German E.coli outbreak – handling fresh produce safely
The source of Germany’s E. coli outbreak (which has so far sickened 1,800 people and killed 20) now seems to be focussing on a grower of bean sprouts.
We look at how to reduce the risks when serving uncooked fresh produce and in particular bean sprouts.
Taking in deliveries
When checking ready to eat vegetables and fruits to choose, avoid any that are bruised or damaged, which would include even minor breaks in the surface. That’s because bacteria can hide in the damaged areas and from there spread rapidly through the rest of the vegetable or fruit.
In the case of fresh-cut produce – bagged lettuce or sections of watermelon or cantaloupe, for example – make sure they’re refrigerated.
Make sure fresh produce has been segregated from meat, poultry or seafood products during transportation.
Storing
Keep fresh produce in the refrigerator at 8◦C or below. This not only maintains the quality but also helps prevent the spread of any pathogens that might be on the surface of the produce.
Preparing
When you’re ready to prepare the produce, start off by washing your hands – before (and after) preparing and/or eating the produce.
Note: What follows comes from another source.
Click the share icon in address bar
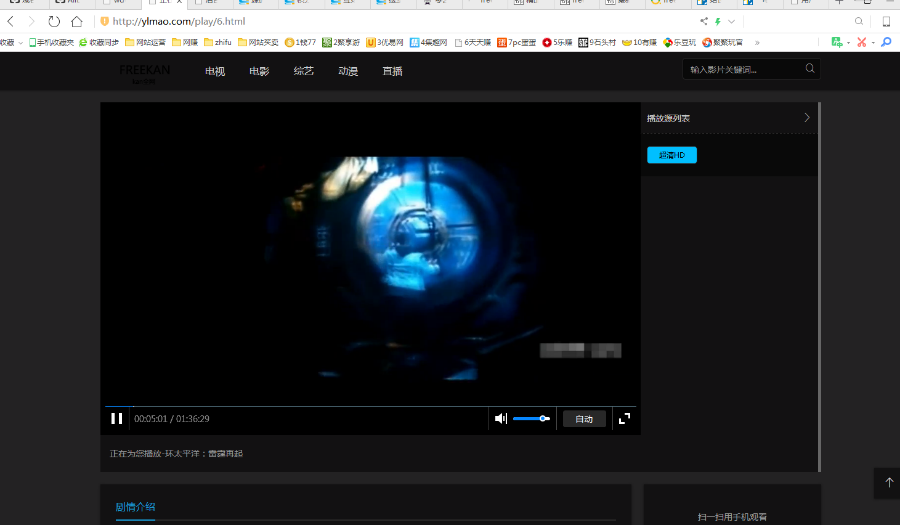This screenshot has height=525, width=900. coord(704,21)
Cut away any damaged or bruised areas. Then gently rub the produce while you hold it under running water. If you plan to peel the produce, which is often the case with cucumbers, make sure you wash it before you peel it. And make sure the utensil you’re using is clean.
When washing firm produce, such as cucumbers or melons, use a clean vegetable brush to scrub while you hold the vegetables under running water.
Another tip, when applicable, is to slice the blossom and stem ends off fresh produce after washing because bacteria and dirt are often trapped there.
It is a good idea to use a food sanitiser (such as Drywite Fresh Produce Wash) to ensure that any remaining bacteria are killed.
Follow that up by drying the produce with a clean cloth or paper towel.
Can foodborne pathogens be inside fresh produce?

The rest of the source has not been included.